(Beginning of RECORDS SUPPLIED)

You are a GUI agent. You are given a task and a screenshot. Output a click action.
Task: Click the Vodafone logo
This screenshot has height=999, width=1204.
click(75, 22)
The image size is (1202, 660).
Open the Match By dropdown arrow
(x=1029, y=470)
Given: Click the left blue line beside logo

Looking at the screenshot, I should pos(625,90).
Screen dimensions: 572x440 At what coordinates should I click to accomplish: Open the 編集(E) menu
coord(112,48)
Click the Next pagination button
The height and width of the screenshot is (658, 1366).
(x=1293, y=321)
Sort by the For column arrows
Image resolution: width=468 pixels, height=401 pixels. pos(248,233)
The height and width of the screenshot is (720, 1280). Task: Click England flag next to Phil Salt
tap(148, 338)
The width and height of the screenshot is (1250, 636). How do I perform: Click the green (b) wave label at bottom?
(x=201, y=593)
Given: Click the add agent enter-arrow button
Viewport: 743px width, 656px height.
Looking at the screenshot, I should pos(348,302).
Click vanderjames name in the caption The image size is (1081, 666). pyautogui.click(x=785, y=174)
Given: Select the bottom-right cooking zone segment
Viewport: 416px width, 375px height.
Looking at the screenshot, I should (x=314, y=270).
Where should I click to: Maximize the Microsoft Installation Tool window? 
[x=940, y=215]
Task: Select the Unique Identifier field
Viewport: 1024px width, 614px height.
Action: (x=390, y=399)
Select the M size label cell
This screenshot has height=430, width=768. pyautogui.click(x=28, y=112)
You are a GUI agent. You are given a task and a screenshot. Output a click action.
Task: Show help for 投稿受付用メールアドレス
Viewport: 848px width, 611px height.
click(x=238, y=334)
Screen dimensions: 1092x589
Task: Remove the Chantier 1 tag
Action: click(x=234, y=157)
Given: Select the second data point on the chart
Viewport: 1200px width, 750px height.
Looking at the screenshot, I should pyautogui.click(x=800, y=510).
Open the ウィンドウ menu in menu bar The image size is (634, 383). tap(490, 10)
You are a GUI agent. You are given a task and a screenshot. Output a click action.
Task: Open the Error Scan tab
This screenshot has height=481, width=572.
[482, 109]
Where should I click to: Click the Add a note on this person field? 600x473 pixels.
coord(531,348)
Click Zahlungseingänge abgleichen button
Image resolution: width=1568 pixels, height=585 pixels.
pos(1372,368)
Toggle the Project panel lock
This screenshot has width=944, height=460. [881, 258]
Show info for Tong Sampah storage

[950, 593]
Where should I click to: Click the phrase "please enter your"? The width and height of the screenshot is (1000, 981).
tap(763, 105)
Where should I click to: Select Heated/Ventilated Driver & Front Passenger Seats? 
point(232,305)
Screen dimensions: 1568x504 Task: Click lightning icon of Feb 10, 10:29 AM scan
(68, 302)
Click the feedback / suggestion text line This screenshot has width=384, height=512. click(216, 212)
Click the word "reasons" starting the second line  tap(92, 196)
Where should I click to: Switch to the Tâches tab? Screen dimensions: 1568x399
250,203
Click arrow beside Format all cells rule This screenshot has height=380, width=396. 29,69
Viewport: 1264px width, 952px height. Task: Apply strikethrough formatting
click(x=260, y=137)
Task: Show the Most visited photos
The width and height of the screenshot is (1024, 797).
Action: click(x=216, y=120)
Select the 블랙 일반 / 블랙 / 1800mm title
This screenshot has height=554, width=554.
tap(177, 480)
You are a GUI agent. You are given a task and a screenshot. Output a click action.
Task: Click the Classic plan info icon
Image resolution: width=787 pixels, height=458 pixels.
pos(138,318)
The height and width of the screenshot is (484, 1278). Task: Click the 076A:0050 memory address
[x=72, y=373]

(End of RECORDS SUPPLIED)

WHAT IS EXPECTED: Among the lines of the material, some contain the string "second". State how many, and nothing more.

RESULT OF THIS EXERCISE: 2